Although the local law treats the transfers in this case as performance of contractual obligations based on mutual promises of the contracting parties, the transfers are not deprived of their essential characteristics as gifts if the donor does not receive "adequate and full consideration in money or money's worth" in return for the transferred property. In this case the taxpayer received nothing more than the assurance that, if she should die before X and one or both of the other two expectant legatees should survive X, her children would receive one-third of the total inheritance from X. Such an assurance is not "adequate and full consideration in money or money's worth" since it does not offset the decrease in the value of the taxpayer's estate that was caused by the transfer of two-thirds of her inheritance. Commissioner v. Wemyss, 324 U.S. 303 (1945); Estate of John M. Goetchuis, 17 T.C. 495 (1951); Commissioner v.
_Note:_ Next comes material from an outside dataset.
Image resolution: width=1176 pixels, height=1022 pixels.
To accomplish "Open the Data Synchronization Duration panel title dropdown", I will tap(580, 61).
Bristol, 121 F. 2d 129 (1st Cir. 1941).
At the date of death of X the uncertainty that there would ever be a transfer of property pursuant to the contract between the prospective legatees was removed. It was at this time that the rights of the third party beneficiaries (the nieces and nephews) became enforceable against the taxpayer, thus allowing the value of the gift to be determined.
Accordingly, the payments that the taxpayer became obligated to make pursuant to the terms of the contract with the other prospective legatees were taxable as gifts at the date of X's death.